## YOUR ASSIGNMENT
Restate, word for word, the run of lines that starts at the line containing "Select the Save icon in the top toolbar" and ends with the final line of the listing. Leave pictures out.

┄┄┄┄┄┄

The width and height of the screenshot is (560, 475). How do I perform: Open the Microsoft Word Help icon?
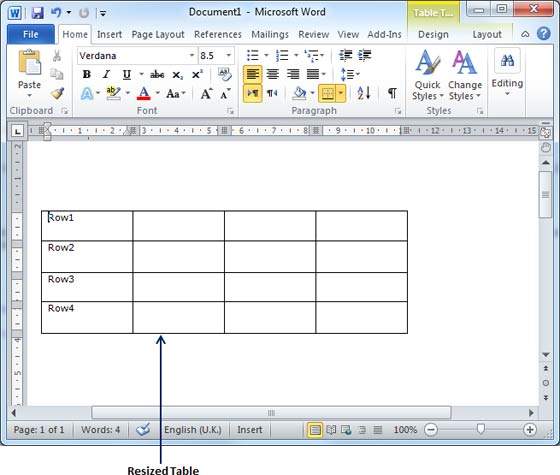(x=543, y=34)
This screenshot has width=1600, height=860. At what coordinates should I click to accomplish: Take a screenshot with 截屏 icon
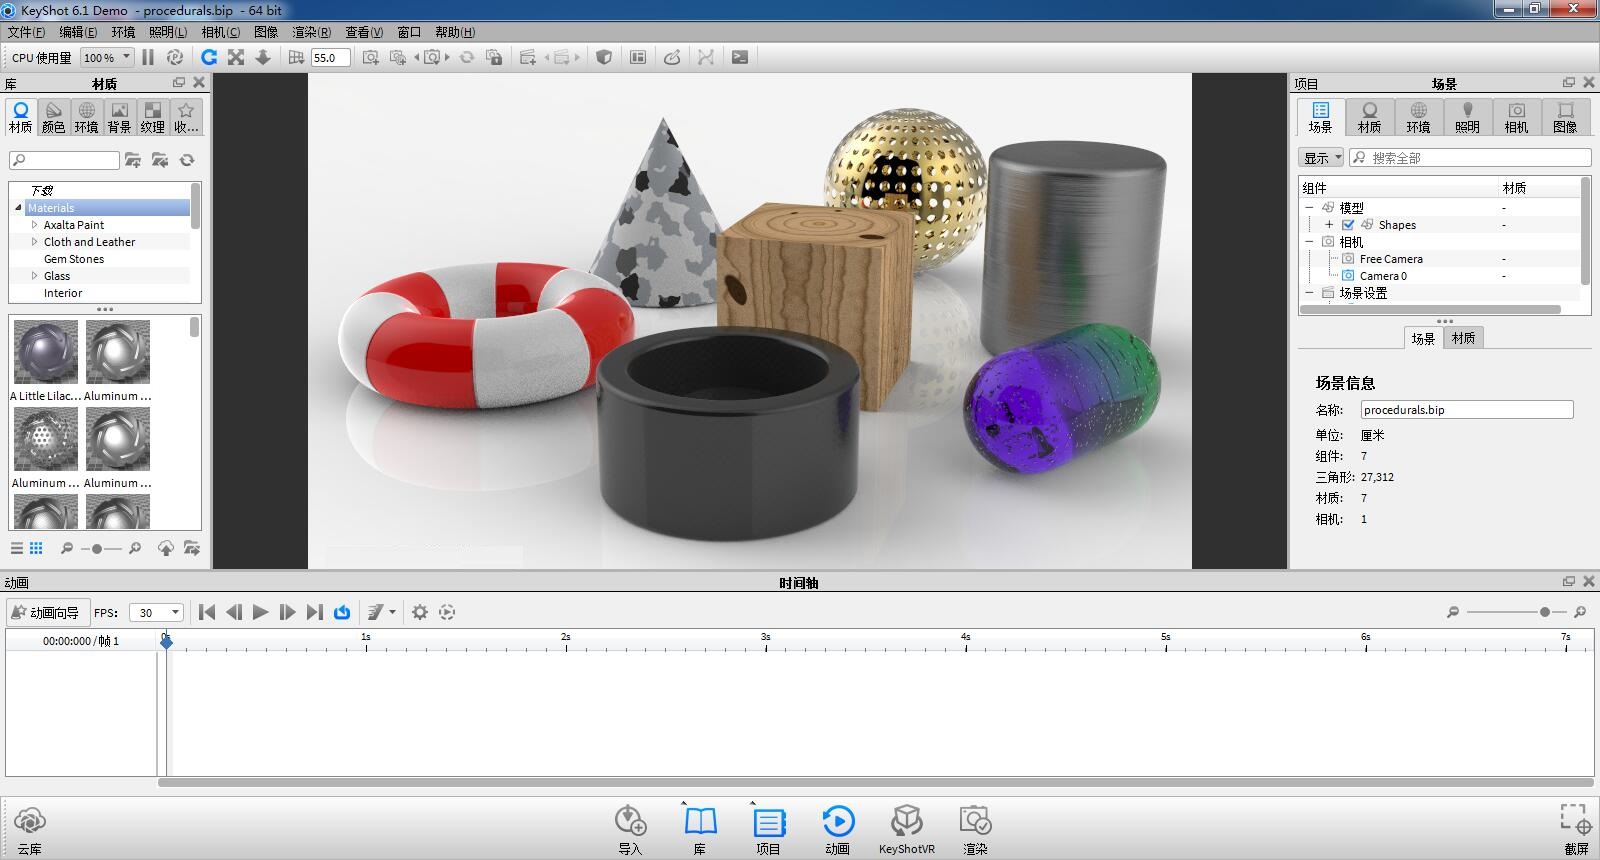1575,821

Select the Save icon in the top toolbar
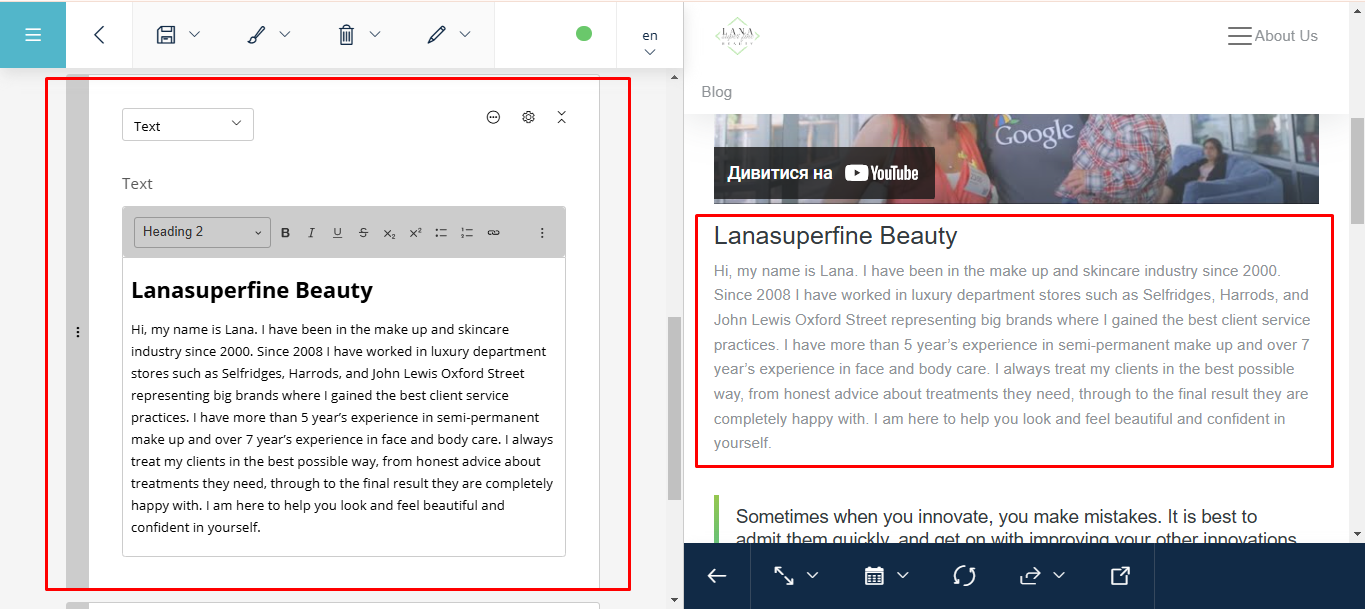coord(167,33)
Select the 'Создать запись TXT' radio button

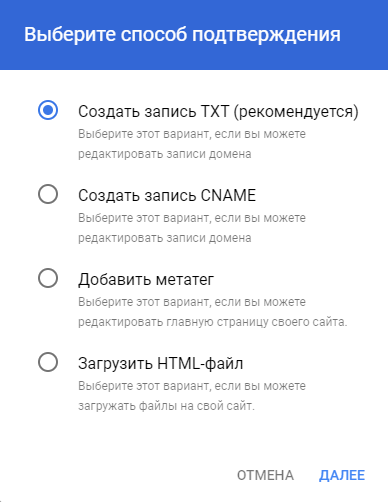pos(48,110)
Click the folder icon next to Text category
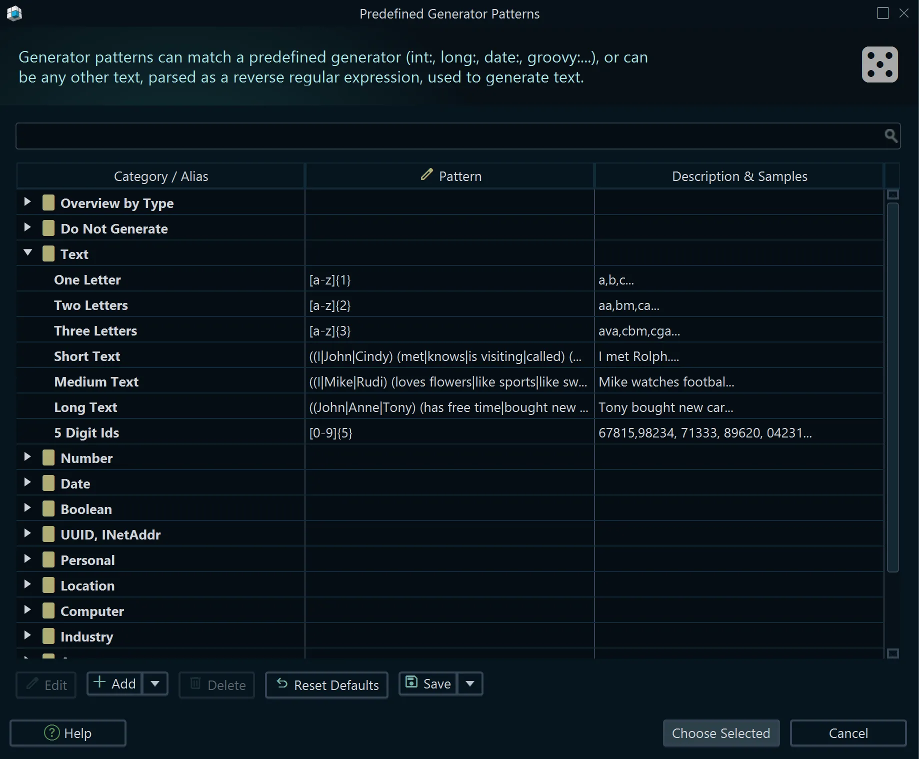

┄┄┄┄┄┄

## REPLY TO THE EXERCISE
Select the Save icon in the top toolbar
coord(167,33)
Select the 'Создать запись TXT' radio button

pos(48,110)
Click the folder icon next to Text category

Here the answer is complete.